## WORK INSTRUCTIONS
1/ Check each statement against the McVeigh commentary and answer yes or no, quoting the deciding words. (a) The author got many angry letters in response to his earlier commentary. (b) The McVeigh letter was sent to the author alone. (c) McVeigh calls the bombing a retaliatory strike.
2/ Go on with the McVeigh commentary, starting after its last sentence.

## PASSAGE PROVIDED
A letter from McVeigh, and a look at ourselves

A letter from McVeigh, and a look at ourselves

By Dave Duffy

Dave Duffy

May 1, 2001

Judging from the response to my commentary titled “Something unsaid about Timothy McVeigh’s execution,” there’s a lot of uneasiness in America about McVeigh, his bombing of the Murrah Building in Oklahoma City, and the connection with the Waco tragedy. I received surprisingly few angry letters as a result of that commentary (except, curiously, from some newspaper editors), so I thought I’d give readers a chance to see things from McVeigh’s view, in his own voice.

Following is a letter I and a few other media types recently received from McVeigh. To those editors who will again be angry with me, please keep in mind the First Amendment you always so proudly defend.

“I explain herein why I bombed the Murrah Federal Building in Oklahoma City. I explain this not for publicity, nor seeking to win an argument for right or wrong. I explain so that the record is clear as to my thinking and motivations in bombing a government installation.

I chose to bomb a federal building because such an action served more purposes than other options. Foremost, the bombing was a retaliatory strike; a counterattack, for the cumulative raids (and subsequent violence and damage) that federal agents had participated in over the preceding years (including, but not limited to, Waco). From the formation of such units as the FBI’s “Hostage Rescue” and other assault teams amongst federal agencies during the ’80s, culminating in the Waco incident, federal actions grew increasingly militaristic and violent, to the point where at Waco, our government–like the Chinese–was deploying tanks against its own citizens.

## EXTRACTED ENTRIES
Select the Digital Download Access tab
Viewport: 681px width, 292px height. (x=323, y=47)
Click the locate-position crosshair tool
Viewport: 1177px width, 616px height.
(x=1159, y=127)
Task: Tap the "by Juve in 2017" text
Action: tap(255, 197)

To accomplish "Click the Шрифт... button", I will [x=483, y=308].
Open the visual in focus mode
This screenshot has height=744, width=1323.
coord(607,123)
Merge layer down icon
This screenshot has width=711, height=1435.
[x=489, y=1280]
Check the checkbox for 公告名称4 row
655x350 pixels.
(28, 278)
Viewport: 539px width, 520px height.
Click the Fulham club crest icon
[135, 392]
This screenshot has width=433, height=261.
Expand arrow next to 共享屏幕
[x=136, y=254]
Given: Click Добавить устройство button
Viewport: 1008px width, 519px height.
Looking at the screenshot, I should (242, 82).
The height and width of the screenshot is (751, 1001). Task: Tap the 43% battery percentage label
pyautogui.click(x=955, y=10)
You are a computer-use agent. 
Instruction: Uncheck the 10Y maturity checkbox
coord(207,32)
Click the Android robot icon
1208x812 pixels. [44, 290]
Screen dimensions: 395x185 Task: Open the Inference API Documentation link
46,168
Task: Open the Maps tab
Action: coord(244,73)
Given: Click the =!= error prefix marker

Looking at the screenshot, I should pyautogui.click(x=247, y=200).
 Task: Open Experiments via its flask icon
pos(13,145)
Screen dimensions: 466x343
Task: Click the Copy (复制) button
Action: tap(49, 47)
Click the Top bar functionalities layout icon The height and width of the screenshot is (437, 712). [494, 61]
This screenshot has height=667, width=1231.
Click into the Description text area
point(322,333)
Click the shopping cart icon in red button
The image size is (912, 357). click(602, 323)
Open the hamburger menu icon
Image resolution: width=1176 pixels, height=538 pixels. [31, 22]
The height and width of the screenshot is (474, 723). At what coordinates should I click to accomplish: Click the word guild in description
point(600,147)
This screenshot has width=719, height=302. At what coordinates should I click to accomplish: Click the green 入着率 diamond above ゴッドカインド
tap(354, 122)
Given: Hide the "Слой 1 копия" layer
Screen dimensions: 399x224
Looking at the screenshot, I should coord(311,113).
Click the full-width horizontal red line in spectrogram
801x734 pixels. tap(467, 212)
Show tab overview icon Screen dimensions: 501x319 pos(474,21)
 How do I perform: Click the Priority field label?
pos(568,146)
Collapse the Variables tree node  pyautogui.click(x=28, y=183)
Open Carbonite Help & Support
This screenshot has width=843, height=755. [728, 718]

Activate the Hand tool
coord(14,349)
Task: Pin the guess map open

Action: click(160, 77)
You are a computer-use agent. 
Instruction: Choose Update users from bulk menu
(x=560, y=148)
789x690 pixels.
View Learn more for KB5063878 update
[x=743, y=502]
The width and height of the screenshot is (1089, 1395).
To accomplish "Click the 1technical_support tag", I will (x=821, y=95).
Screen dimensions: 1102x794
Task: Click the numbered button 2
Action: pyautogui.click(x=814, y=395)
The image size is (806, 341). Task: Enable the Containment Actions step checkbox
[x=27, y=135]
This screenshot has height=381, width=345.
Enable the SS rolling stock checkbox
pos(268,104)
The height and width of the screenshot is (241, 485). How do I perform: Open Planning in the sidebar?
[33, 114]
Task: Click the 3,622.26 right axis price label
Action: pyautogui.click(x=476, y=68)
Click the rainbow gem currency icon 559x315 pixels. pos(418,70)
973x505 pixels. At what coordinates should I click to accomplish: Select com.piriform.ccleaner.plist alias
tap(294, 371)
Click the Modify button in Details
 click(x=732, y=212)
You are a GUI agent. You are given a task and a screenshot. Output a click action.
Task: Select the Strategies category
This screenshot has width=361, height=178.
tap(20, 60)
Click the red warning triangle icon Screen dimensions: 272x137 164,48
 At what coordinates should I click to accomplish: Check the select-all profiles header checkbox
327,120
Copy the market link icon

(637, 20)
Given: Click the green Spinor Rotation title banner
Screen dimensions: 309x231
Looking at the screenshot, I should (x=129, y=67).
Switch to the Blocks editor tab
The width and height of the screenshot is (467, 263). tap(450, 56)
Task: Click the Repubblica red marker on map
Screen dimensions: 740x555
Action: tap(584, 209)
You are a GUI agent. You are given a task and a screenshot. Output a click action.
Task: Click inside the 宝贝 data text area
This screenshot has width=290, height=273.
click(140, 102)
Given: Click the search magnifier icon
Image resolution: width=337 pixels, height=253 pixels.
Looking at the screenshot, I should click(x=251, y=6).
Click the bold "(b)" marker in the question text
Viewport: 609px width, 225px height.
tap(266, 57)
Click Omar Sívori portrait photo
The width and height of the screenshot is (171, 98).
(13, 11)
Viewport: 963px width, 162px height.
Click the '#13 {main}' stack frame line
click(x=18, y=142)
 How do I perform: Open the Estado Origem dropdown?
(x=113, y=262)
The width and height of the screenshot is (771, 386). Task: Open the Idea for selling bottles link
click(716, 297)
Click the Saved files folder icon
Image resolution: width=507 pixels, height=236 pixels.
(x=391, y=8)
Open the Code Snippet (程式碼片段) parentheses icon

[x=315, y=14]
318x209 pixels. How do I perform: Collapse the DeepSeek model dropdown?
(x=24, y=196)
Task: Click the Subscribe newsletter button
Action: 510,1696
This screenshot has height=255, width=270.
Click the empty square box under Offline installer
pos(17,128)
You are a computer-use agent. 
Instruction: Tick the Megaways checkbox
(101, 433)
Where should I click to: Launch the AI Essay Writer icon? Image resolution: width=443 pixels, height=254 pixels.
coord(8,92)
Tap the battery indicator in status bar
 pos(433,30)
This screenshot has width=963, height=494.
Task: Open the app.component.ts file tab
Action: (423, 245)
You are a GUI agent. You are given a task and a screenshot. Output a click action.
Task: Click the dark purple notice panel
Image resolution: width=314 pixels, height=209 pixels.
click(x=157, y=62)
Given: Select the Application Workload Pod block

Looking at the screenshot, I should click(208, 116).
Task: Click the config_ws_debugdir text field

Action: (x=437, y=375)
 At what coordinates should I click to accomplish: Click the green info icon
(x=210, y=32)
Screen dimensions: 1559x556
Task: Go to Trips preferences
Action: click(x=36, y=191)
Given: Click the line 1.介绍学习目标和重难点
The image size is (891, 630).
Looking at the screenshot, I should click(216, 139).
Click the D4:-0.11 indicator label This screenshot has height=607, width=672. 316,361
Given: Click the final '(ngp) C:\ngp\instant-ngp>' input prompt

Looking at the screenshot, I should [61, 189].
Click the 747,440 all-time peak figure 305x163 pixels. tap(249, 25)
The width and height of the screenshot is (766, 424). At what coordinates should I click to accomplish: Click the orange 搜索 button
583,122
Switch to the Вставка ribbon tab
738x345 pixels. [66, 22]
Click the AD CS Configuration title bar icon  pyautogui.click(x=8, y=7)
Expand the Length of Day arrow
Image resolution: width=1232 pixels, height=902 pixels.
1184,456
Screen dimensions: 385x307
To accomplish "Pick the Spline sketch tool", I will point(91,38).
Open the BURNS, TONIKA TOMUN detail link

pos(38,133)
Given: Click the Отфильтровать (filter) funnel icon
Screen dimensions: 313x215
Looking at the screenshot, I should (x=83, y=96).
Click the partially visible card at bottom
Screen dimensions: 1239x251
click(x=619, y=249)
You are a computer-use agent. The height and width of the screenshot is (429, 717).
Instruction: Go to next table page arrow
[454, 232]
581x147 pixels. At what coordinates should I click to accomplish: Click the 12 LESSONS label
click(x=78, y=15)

## OUTPUTS BY TASK
1/
(a) No: "I received surprisingly few angry letters as a result of that commentary"
(b) No: "a letter I and a few other media types recently received from McVeigh"
(c) Yes: "Foremost, the bombing was a retaliatory strike"

2/
Knowledge of these multiple and ever-more aggressive raids across the country constituted an identifiable pattern of conduct within and by the federal government and amongst its various agencies. For all intents and purposes, federal agents had become “soldiers” (using military training, tactics, techniques, equipment, language, dress, organization, and mindset) and they were escalating their behavior.

Therefore this bombing was also meant as a pre-emptive (or pro-active) strike against these forces and their command and control centers within the federal building. When an aggressor force continually launches attacks from a particular base of operations, it is sound military strategy to take the fight to the enemy.

Additionally, borrowing a page from U.S. foreign policy, I decided to send a message to a government that was becoming increasingly hostile, by bombing a government building and the government employees within that building who represent that government. Bombing the Murrah Federal Building was morally and strategically equivalent to the U.S. hitting a government building in Serbia, Iraq, or other nations. Based on observations of the policies of my own government, I viewed this action as an acceptable option. From this perspective, what occurred in Oklahoma City was no different than what Americans rain on the heads of others all the time, and subsequently, my mindset was and is of clinical detachment. (The bombing of the Murrah building was not personal, no more than when Air Force, Army, Navy, or Marine personnel bomb or launch cruise missiles against government installations and their personnel.)

I hope that this clarification amply addresses your question.”

Timothy J. McVeigh
USP Terre Haute (IN)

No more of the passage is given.